Takeaway 4: The advocate general does not want to take a formal decision on the validity of Privacy Shield.

Businesses will be relieved the advocate general is unwilling to consider a decision on the validity of Privacy Shield. As a result, data transfers made under the protection of Privacy Shield remain valid, and there is no need to put in place any "repapering" to SCCs.

Bear in mind, however, that questions on the validity of Privacy Shield have not gone away as another case is pending on this issue and the court may still yet find challenges with the regime.

Takeaway 5: If the CJEU, however, were to decide to examine the validity of the Privacy Shield, the advocate general raises “doubts” about its validity.

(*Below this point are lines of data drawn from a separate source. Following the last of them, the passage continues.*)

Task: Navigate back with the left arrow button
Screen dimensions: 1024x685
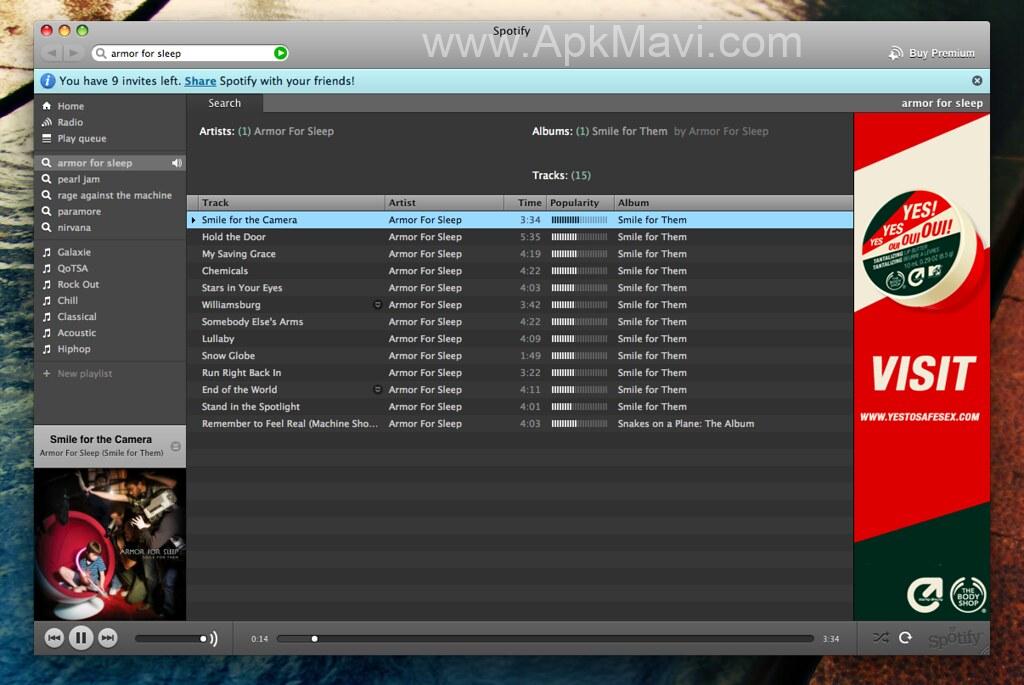Action: 50,53
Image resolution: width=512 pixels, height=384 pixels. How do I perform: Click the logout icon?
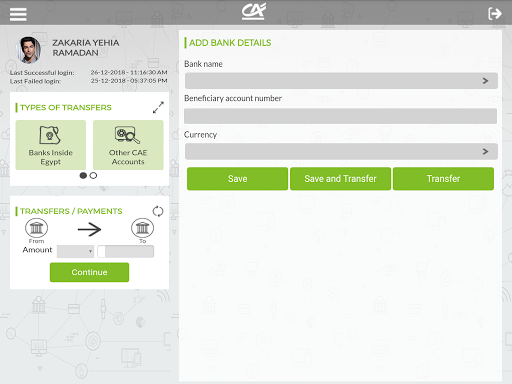(x=495, y=14)
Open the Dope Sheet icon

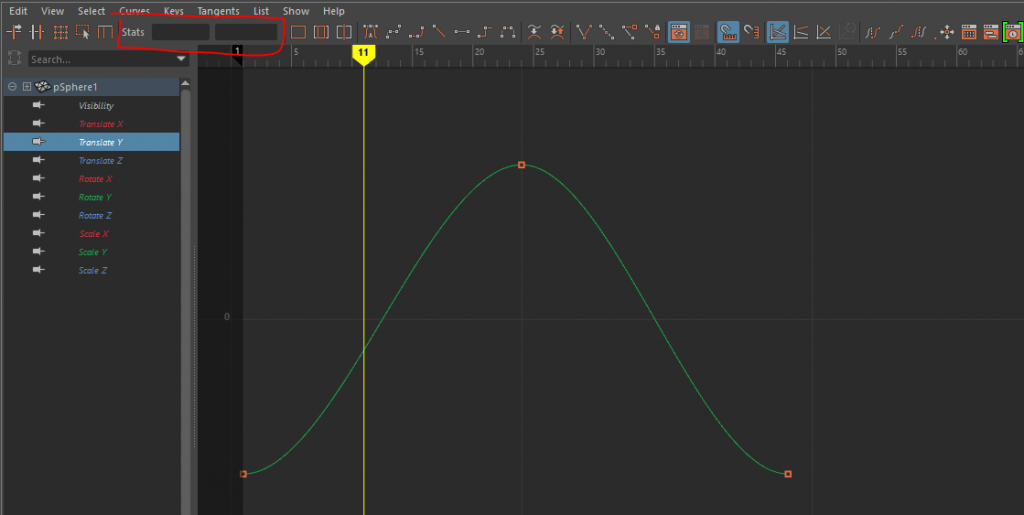968,32
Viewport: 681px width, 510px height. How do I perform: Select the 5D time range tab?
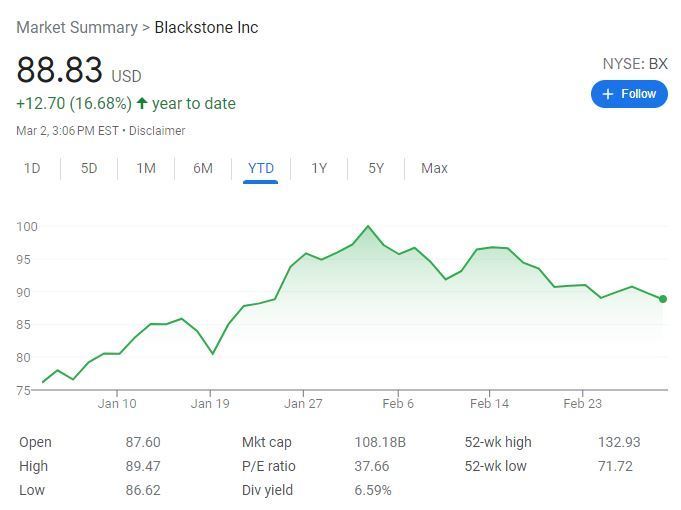[x=89, y=168]
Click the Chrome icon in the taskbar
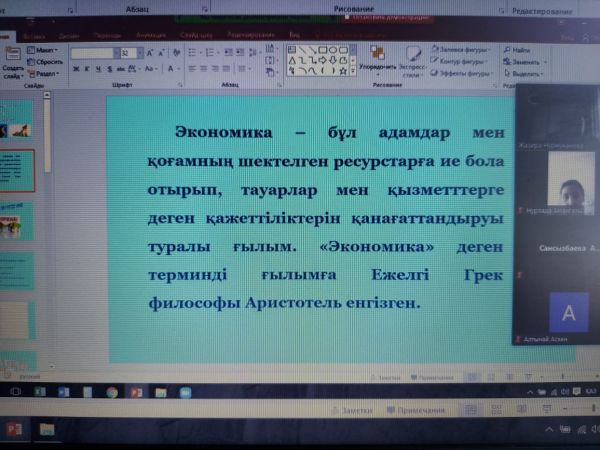The height and width of the screenshot is (450, 600). coord(112,392)
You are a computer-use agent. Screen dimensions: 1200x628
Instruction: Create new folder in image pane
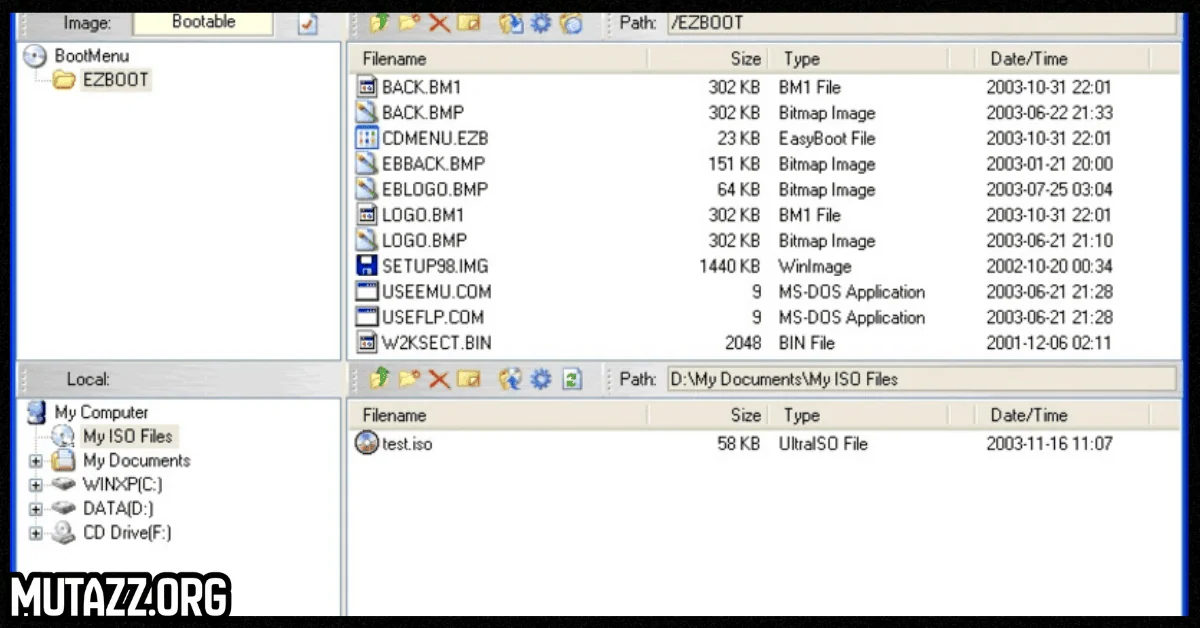pos(408,23)
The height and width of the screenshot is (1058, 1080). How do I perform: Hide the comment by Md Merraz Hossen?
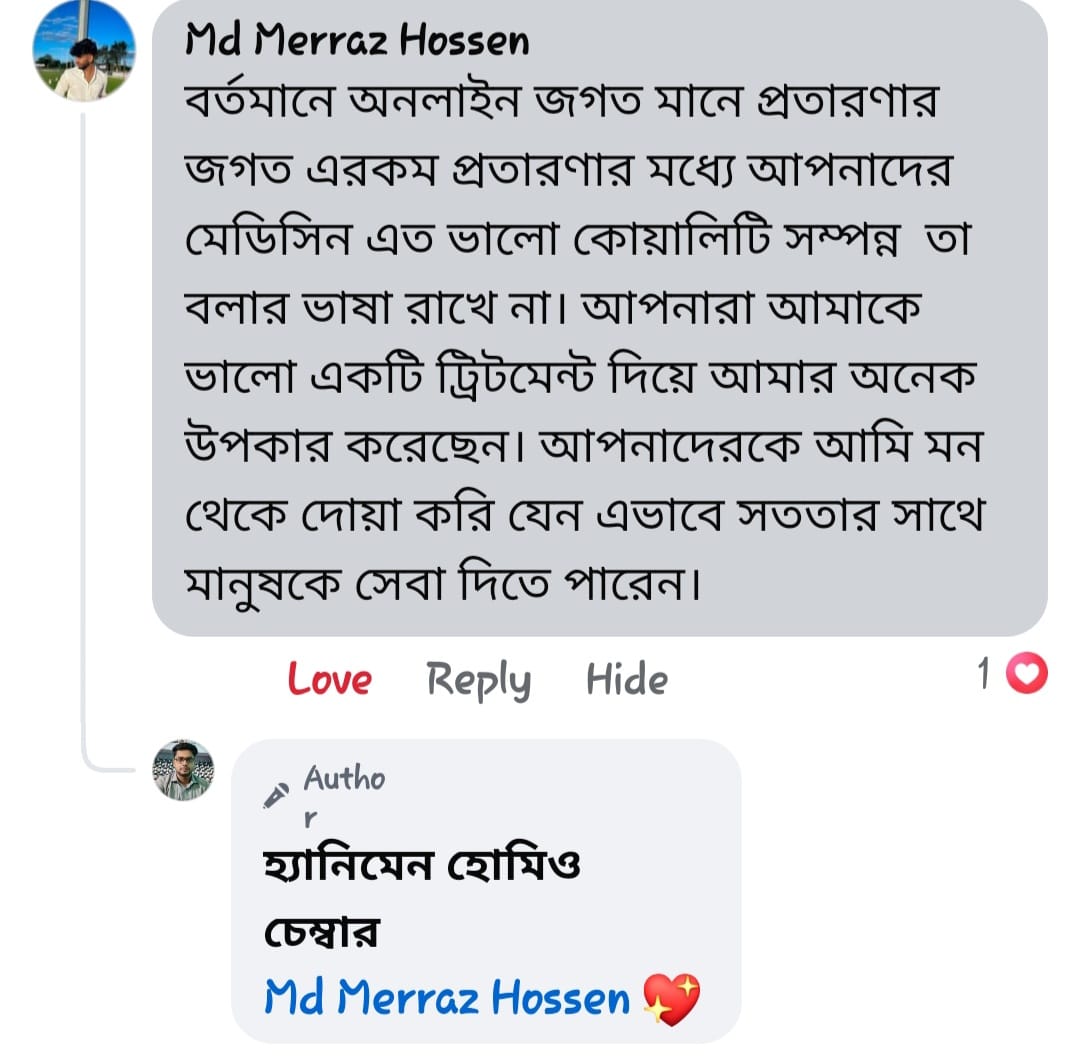coord(626,680)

Although businesses will be pleased the advocate general does not seek to formally invalidate Privacy Shield, the “observations” he makes suggest an underlying concern about underlying weaknesses in the validity of the European Commission’s original assessment regarding its adequacy.

It is clear the advocate general has doubts about Privacy Shield, and organizations should bear this in mind when thinking about relying on Privacy Shield as a transfer mechanism, as its days may well be numbered.

What's next?

The judges of the court are now starting their deliberations in this case. The CJEU’s judgment typically follows a further three to six months after the advocate general’s opinion, and although the opinion carries significant weight, the court is not bound to follow it and can (and sometimes does) adopt a different position.

We expect a decision to be taken still before the 2020 Easter holidays.